Komplek perumahan itu bukan komplek mewah memang, hanya komplek Perumnas dengan rumah-rumah yang terlihat sudah lama berdiri, baik dengan bentuk aslinya yang memang sangat sederhana, maupun rumah yang sudah mengalami renovasi dan menjadi lebih besar.

Setiap pagi saya biasa berjalan santai -kalau tidak sedang terlambat- dan melihat-lihat rumah sekitar.  Dari saat itu dan sampai sekarang pun saya suka melihat rumah-rumah, melihat bentuknya, warnanya, dan membayangkan kehidupan yang ada di dalamnya.  Terlebih karena saat itu saya belum memiliki rumah yang layak, jadi saya suka sekali membayangkan bagaimana enaknya tinggal di rumah yang bagus. 

Ada sebuah rumah di pinggir jalan yang selalu membuat saya menengok sebentar setiap saya lewati.  Rumah itu kebetulan rumah kakak kelas saya di SMA, dan saya kadang melihat dia sedang bersiap-siap di terasnya saat saya lewat.  Rumahnya tergolong besar tapi tidak seperti rumah “gedongan”, hanya berlantai dua dengan gaya klasik, pagar berulir, dan berwarna coklat muda.  
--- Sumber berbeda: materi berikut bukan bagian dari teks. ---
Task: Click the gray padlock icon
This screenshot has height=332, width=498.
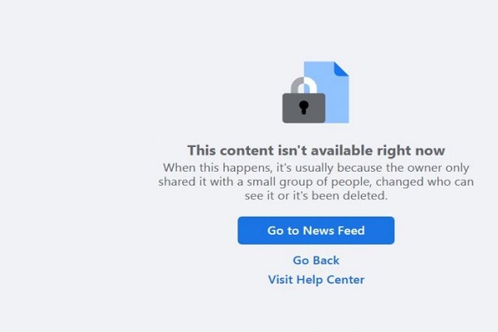Action: point(304,100)
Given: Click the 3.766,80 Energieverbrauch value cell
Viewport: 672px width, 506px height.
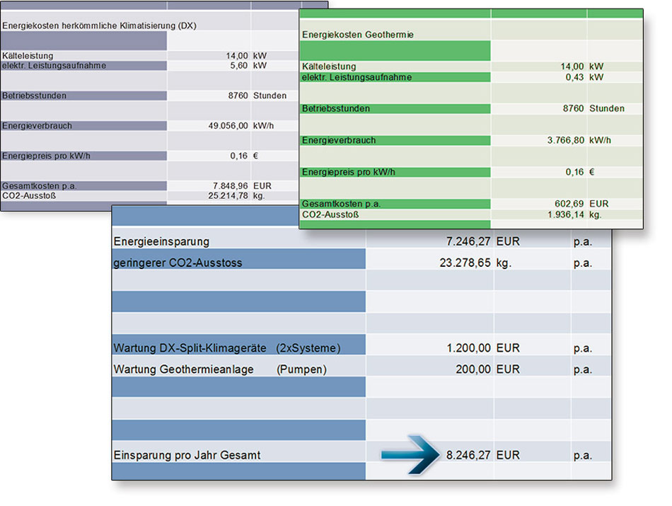Looking at the screenshot, I should pyautogui.click(x=565, y=140).
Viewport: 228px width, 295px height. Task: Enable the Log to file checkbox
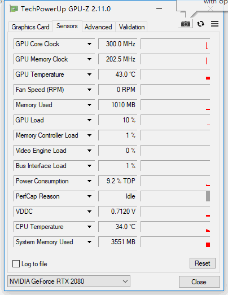click(16, 263)
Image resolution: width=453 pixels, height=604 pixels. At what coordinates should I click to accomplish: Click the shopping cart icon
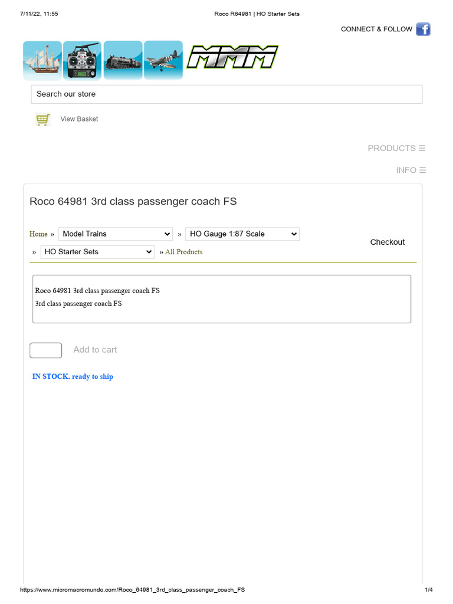[x=42, y=120]
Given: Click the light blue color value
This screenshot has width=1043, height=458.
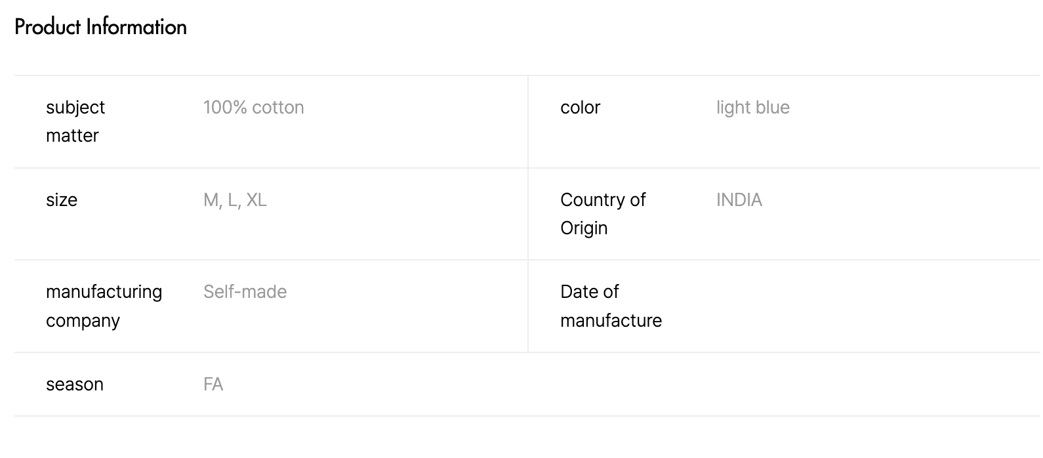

Yang membuat saya selalu mendongak ke atas adalah sebuah balkon kecil, dengan bunga bougenville di depannya yang menjulur sampai terlihat dari bawah.  Setiap melihat itu saya selalu berujar dalam hati “bagus ya, enak banget punya kamar ada jendelanya terus ada balkonnya yang banyak bunga begitu, pasti dari bangun tidur udah seneng banget deh”.  Sebuah ujaran dalam hati yang selalu terulang selama tiga tahun melewati rumah itu. 

Sampai tahun lalu, saya masih tidak ingat pernah berpikir seperti itu.  Waktu melihat bougenville di luar kamar saya kadang merasa seperti ada sesuatu yang terlupa dan saya berusaha mengingat tapi tidak bisa.  

Sampai kemudian saya membaca sesuatu tentang doa, sesuatu seperti “yang pergi untuk kembali padamu hanyalah doa” atau “doamu pasti akan dikabulkan Allah di waktu yang terbaik, dan jika tidak pastilah Allah hanya menghindarkanmu dari keburukan yang tidak kamu ketahui”, dan “walaupun kamu hanya mengucap dalam hati, bisa jadi itu adalah sebuah doa yang akan Allah kabulkan pada waktunya”.  Dan kemudian terbayang kejadian di Madinah saat saya tidak benar-benar dalam posisi berdoa tapi Allah kabulkan, barulah kemudian saya ingat.

Delapan belas tahun setelah saya melewati rumah kakak kelas saya itu, Allah ternyata tidak pernah lupa dengan apa yang saya ucapkan dalam hati.  Mungkin sebagian orang memperoleh semua yang mereka inginkan dengan cepat, mungkin sebagian lain harus menunggu bertahun-tahun, tapi itu pasti hanyalah apa yang kita lihat.  

Tidak ada yang terlalu cepat atau terlambat dalam takdir yang sudah digariskan.  Semua berjalan sesuai garisnya masing-masing.  Lalu untuk apa berdoa? Karena kita tidak tahu doa mana yang mungkin mengubah takdir kita itu, doa mana yang akan dikabulkan, atau doa dari siapa yang ternyata darinya lah semua kemudahan yang kita peroleh.  Mengutip kata-kata dari Ustazah Halimah Alaydrus “Jangan menjadikan doa hanya sekedar, sebab doa adalah semua yang kamu perlukan. Jangan sedikit berdoa, jadilah orang yang sedikit-sedikit berdoa.” 

Tidak ada yang tidak mungkin bagi Allah, karena Allah yang maha meng-ijabah segala doa.  Doamu akan didengar bukan karena dirimu, tapi karena Allah Ar Rahman Ar Rahim, As Sami’ud Du’aa.